> **EXERCISE BRIEF**
The answer must consist of every line from the data that holds "navigation".

> **DATA UNDER STUDY**
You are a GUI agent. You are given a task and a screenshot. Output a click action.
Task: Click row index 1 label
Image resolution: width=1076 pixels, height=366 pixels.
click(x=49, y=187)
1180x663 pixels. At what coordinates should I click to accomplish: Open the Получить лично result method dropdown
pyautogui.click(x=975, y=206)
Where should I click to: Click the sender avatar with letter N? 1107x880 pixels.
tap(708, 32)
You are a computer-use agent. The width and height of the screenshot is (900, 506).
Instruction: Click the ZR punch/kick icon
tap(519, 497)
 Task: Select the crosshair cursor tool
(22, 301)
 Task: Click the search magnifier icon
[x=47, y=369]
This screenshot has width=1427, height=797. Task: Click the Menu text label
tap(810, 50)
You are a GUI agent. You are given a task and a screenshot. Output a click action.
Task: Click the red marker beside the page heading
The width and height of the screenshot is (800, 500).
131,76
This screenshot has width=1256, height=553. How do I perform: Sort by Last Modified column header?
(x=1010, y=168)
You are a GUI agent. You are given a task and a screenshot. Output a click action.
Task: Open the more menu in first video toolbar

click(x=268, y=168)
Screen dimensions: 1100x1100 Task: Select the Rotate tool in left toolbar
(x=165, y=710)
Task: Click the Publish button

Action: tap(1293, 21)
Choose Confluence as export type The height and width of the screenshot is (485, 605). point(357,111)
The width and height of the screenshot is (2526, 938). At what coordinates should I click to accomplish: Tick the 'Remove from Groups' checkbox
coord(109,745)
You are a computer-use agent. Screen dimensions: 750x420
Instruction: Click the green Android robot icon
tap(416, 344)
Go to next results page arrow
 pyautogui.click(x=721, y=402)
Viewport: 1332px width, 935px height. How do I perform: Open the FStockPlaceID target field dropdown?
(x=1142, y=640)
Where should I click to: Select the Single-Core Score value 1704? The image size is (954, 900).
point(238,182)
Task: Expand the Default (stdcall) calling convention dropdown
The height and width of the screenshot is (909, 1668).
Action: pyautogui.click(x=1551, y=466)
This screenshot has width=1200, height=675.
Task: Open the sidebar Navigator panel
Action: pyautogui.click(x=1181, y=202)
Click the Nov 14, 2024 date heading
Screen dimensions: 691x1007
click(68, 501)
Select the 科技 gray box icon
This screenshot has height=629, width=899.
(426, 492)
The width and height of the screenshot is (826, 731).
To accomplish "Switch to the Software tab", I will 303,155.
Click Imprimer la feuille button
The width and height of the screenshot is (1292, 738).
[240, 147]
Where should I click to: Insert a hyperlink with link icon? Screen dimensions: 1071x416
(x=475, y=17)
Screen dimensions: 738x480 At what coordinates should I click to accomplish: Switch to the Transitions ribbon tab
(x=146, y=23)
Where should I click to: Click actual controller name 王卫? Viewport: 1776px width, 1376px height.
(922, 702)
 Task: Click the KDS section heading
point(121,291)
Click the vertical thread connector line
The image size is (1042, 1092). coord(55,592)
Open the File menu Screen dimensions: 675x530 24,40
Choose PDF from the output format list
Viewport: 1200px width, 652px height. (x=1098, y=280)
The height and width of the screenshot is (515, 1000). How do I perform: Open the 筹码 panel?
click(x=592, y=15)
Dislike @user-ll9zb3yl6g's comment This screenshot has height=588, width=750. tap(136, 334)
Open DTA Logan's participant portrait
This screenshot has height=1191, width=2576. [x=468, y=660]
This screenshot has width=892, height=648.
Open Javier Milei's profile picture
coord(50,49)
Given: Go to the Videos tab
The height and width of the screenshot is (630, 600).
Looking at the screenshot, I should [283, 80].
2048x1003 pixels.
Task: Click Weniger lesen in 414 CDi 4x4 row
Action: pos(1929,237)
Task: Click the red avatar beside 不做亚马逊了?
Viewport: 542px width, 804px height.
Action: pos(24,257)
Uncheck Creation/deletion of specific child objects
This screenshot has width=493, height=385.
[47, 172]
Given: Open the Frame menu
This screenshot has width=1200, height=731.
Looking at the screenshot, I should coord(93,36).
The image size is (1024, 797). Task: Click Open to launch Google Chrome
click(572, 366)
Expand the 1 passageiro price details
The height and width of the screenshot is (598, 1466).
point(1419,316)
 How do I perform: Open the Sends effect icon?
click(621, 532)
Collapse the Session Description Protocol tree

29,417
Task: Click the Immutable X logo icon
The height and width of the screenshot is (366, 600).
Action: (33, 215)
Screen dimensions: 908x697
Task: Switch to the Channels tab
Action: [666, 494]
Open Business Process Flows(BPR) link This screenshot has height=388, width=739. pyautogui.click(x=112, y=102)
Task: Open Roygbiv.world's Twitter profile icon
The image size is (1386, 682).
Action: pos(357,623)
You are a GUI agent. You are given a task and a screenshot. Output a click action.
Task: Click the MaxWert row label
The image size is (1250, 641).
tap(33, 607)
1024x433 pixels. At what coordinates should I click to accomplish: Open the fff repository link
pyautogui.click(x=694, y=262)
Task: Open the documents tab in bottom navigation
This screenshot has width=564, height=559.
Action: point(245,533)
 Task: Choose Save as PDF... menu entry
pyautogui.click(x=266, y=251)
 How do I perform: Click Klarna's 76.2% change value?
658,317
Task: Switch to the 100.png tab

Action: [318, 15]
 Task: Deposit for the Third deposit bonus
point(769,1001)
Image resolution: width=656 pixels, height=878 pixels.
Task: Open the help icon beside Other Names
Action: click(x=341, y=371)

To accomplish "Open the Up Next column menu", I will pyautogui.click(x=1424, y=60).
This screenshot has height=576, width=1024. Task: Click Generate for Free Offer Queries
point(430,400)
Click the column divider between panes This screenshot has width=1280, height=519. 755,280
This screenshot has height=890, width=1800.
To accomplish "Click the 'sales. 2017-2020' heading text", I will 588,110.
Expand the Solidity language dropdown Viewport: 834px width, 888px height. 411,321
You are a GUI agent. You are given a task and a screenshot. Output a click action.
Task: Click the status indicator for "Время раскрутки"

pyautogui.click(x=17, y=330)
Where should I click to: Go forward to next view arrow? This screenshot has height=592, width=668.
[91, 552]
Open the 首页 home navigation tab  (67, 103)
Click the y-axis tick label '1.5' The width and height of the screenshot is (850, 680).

> **ANSWER BOX**
Task: Open the documents tab in bottom navigation
Open the 首页 home navigation tab  (67, 103)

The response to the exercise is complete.